■ Extrait de texte:
>>>

APERÇU DES RISQUES DE LITIGE POUR 2024

Conception et mise en œuvre d’un programme de rappel : leçons tirées de la jurisprudence récente

Les rappels sont des mesures d’information publiques importantes qui sont effectués par des entreprises de distribution et de vente de produits de consommation dans le but de satisfaire à leurs obligations réglementaires et de protection des consommateurs. Les rappels peuvent aussi donner lieu à des actions en justice et sont souvent vus comme un événement défavorable. Cependant, des décisions récentes au Canada confirment qu’un programme de rappel bien conçu et mis en œuvre dans les règles de l’art peut faire partie d’une défense efficace pour écarter la responsabilité civile, en particulier à l’encontre d’une demande d’autorisation d’exercer une action collective.

Principes édictés par les tribunaux canadiens

Les tribunaux de l’Ontario reconnaissent depuis quelques années que les programmes de rappel sont préférables aux actions collectives, surtout lorsque les réclamations visent un préjudice purement économique.

<<<

■ Consignes de travail:
**1.** D'après le texte sur les programmes de rappel, que reconnaissent les tribunaux de l'Ontario depuis quelques années ?
**2.** Rédigez la suite du texte sur les programmes de rappel à partir de sa dernière phrase.

■ Données extraites:
>>>

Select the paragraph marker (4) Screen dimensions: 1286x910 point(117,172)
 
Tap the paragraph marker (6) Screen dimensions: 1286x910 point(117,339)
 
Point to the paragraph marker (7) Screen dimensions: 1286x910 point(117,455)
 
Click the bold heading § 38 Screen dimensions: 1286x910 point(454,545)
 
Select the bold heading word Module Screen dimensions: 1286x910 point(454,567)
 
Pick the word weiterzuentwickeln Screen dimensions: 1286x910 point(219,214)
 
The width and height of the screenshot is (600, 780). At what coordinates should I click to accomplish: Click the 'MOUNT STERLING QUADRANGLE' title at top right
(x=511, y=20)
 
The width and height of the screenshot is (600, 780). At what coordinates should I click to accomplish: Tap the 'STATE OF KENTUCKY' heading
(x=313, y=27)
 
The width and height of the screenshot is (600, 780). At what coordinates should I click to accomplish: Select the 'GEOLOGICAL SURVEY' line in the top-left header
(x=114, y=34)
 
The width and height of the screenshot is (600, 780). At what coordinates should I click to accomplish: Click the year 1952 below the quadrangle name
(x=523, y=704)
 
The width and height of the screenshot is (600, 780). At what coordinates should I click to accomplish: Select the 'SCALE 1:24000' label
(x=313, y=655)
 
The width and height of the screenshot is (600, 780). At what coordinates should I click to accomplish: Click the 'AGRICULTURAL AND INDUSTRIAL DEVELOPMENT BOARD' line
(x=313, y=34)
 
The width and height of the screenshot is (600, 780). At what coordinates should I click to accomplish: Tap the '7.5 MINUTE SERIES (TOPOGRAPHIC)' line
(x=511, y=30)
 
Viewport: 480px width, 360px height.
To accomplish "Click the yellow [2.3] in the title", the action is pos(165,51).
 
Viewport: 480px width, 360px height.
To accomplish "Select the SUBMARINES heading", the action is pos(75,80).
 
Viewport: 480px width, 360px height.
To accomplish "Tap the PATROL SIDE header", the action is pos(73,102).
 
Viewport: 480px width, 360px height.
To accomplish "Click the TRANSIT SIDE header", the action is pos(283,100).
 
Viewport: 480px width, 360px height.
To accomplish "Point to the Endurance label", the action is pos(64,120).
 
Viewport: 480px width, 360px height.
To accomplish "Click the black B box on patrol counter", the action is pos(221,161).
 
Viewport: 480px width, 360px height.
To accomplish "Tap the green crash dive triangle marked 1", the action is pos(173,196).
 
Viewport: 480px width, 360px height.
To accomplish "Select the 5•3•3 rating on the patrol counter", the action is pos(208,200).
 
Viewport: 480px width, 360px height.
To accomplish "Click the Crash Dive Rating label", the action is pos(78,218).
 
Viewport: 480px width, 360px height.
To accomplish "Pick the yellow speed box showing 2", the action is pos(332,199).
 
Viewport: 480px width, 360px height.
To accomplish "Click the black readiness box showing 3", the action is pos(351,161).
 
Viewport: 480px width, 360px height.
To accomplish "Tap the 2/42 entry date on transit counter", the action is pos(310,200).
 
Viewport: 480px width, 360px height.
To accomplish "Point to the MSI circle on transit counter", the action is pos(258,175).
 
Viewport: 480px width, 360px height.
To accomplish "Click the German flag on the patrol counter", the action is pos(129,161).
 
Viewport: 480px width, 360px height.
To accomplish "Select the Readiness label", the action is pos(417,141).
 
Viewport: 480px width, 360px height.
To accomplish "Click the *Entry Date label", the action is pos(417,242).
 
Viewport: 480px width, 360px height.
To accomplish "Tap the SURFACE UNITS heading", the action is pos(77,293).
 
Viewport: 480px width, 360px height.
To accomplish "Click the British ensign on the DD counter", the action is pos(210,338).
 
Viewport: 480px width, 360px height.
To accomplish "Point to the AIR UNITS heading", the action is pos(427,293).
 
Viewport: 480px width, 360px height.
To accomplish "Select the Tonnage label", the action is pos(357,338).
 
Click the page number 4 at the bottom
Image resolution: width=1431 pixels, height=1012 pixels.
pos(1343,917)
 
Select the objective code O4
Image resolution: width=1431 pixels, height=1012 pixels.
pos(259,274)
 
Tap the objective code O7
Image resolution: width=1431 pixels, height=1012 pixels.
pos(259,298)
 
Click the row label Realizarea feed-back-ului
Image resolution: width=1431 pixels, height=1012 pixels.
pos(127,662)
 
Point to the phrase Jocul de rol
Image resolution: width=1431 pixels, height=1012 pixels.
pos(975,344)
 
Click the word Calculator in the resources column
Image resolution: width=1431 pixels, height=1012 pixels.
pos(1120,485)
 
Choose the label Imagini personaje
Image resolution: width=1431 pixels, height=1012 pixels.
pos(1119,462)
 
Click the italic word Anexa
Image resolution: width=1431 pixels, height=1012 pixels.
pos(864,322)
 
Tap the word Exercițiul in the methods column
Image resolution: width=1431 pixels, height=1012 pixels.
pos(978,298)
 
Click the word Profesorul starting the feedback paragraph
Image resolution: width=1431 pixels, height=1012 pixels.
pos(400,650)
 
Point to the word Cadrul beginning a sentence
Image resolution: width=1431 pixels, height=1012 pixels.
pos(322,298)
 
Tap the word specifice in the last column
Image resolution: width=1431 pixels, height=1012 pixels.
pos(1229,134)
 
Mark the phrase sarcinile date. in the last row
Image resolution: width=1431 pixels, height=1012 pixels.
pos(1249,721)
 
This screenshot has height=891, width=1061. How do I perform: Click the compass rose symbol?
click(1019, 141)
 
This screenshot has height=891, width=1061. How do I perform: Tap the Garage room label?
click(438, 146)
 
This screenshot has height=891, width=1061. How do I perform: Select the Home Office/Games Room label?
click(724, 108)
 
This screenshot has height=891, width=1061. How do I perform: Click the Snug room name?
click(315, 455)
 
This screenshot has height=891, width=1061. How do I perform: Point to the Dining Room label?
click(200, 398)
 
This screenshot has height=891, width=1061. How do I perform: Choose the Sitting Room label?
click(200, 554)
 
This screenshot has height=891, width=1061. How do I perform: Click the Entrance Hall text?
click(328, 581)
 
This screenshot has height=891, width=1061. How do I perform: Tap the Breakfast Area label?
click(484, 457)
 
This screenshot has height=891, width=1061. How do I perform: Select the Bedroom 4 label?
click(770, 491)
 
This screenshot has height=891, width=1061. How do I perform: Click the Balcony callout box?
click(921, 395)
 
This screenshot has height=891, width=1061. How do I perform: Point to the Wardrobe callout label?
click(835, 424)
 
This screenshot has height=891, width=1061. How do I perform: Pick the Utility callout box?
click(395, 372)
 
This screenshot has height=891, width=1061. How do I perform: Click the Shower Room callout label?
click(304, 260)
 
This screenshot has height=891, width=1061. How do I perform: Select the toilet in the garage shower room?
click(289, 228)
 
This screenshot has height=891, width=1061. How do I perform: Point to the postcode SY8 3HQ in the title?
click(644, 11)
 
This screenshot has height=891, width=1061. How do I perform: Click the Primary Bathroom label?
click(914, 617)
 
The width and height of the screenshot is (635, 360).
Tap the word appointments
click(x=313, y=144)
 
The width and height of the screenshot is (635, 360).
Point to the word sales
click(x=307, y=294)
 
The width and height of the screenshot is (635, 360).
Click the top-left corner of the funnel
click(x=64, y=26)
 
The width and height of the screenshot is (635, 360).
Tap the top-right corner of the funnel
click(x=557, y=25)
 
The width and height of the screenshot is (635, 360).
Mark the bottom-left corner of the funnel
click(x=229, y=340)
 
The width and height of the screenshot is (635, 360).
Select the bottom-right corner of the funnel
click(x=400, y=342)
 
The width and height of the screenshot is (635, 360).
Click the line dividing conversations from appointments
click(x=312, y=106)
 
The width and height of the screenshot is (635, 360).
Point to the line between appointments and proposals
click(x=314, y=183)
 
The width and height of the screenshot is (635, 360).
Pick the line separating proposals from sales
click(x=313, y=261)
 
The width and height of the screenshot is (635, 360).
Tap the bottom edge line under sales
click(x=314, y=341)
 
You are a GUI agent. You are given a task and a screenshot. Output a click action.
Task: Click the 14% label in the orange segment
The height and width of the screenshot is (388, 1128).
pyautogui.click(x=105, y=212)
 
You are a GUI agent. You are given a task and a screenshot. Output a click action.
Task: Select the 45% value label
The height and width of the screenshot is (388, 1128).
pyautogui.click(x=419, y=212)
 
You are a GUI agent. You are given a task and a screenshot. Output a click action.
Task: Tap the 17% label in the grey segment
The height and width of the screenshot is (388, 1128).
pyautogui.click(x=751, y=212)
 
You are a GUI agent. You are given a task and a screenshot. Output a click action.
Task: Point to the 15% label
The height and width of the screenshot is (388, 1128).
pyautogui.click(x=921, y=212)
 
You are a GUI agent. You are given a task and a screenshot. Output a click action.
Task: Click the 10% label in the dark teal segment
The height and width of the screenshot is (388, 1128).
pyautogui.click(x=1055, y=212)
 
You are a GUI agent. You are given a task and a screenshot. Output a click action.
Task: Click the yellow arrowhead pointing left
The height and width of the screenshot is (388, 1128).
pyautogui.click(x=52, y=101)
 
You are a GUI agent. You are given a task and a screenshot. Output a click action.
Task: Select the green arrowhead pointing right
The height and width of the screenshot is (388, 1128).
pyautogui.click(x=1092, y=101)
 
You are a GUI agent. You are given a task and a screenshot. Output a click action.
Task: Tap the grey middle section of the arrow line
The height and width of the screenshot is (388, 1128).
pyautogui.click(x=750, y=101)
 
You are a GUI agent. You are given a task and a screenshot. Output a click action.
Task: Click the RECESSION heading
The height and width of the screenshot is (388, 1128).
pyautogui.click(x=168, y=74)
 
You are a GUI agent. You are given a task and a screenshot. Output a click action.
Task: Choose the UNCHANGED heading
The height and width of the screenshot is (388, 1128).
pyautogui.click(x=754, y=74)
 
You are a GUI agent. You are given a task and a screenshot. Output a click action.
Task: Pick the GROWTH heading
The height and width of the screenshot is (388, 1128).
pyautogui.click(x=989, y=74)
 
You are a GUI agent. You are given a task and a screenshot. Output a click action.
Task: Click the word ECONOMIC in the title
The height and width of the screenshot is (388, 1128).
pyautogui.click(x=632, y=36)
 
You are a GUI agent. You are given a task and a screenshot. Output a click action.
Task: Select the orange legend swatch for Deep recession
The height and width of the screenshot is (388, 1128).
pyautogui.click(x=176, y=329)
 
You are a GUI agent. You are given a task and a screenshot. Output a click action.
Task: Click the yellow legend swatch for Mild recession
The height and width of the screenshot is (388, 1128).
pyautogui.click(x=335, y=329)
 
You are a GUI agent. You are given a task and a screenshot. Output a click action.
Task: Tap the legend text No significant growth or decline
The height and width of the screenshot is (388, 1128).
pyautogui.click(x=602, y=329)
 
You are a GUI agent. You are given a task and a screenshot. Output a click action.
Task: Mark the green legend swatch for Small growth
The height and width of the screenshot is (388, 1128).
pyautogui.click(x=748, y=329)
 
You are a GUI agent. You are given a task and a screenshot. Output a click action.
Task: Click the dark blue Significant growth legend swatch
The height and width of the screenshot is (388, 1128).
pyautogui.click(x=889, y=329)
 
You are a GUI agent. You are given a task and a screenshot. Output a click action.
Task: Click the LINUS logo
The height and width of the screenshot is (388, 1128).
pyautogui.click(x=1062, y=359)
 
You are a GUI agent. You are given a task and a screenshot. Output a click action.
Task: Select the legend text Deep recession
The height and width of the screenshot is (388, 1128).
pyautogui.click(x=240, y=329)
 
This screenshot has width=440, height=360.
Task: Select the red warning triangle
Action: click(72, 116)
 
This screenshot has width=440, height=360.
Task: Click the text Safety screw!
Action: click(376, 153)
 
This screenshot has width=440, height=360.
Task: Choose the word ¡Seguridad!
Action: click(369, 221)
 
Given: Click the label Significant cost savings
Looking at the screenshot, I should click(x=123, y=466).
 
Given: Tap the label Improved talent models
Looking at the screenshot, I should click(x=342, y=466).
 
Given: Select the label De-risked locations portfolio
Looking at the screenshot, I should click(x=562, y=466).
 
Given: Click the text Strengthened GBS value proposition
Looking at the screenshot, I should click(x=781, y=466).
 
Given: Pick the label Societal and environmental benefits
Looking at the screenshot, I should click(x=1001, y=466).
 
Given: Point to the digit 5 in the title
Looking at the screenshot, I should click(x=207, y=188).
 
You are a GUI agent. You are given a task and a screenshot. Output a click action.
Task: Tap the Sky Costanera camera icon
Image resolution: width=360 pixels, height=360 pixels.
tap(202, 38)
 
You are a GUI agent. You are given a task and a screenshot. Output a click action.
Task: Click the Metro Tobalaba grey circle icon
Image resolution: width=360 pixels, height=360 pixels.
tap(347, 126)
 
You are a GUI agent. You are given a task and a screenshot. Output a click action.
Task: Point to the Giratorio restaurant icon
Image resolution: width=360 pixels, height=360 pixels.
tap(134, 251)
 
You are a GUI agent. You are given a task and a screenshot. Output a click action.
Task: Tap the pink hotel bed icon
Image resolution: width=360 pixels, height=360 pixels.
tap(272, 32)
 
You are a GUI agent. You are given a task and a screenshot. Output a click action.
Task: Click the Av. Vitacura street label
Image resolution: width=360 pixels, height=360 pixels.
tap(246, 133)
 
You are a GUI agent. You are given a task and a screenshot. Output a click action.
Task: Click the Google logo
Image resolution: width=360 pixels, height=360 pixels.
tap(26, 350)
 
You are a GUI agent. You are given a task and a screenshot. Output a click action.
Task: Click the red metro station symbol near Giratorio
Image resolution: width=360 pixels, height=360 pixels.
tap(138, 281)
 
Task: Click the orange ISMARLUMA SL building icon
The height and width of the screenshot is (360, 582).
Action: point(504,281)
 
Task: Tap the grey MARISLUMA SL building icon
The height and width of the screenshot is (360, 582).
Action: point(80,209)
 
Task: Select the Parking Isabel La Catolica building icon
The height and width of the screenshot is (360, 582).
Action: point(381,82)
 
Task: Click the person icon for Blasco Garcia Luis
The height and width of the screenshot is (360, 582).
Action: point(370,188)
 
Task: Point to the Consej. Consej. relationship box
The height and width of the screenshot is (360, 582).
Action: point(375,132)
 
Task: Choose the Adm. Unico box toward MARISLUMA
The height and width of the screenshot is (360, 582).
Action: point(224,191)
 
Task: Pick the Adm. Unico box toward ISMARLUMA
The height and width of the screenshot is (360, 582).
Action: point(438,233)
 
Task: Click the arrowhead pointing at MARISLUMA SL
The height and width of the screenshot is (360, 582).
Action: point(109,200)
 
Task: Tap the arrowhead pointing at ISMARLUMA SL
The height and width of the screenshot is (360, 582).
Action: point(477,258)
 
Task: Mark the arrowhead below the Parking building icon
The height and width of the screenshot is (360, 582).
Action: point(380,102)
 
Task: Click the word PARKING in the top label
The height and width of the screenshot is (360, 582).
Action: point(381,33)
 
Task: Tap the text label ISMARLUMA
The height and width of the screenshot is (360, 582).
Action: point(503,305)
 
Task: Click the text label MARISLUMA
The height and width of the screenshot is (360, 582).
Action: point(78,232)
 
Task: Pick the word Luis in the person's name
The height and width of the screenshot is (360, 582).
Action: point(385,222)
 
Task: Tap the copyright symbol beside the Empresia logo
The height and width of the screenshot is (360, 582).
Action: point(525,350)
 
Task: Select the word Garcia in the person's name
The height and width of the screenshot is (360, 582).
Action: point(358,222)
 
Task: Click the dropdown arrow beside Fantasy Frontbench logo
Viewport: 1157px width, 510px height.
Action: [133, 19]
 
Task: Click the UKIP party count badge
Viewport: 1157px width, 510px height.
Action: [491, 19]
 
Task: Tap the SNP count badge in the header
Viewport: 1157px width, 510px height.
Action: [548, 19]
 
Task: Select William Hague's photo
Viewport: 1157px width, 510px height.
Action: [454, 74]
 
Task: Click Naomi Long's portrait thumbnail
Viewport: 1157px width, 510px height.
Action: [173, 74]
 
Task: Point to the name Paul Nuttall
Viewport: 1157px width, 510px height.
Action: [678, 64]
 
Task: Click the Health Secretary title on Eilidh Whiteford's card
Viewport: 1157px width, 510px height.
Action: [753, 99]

<<<

■ Réponses par consigne:
**1.** Ils reconnaissent que les programmes de rappel sont préférables aux actions collectives, surtout lorsque les réclamations visent un préjudice purement économique.

**2.**
Jurisprudence antérieure à 2023

Dans Richardson v. Samsung, la juge Rady a pris en compte un programme de rappel et de remboursement instauré par un fabricant de téléphones cellulaires qui avaient tendance à surchauffer1. La Cour a statué que le programme de rappel et de remboursement rapidement lancé par le fabricant avait mieux rempli les objectifs de l’accès à la justice et de changement de comportement que ne l’aurait fait une action collective, même si un certain pourcentage des acheteurs étaient « laissés pour compte ». De même, dans Coles v. FCA Canada Inc., le juge Perell a conclu qu’un programme de rappel et de remplacement de coussins de sécurité gonflables défectueux valait mieux qu’une action collective2. Il a jugé que la campagne de rappel en cours était plus équitable et plus efficace et qu’elle était plus facile à gérer, étant donné surtout que les plaignants réclamaient une indemnisation pour un préjudice purement économique.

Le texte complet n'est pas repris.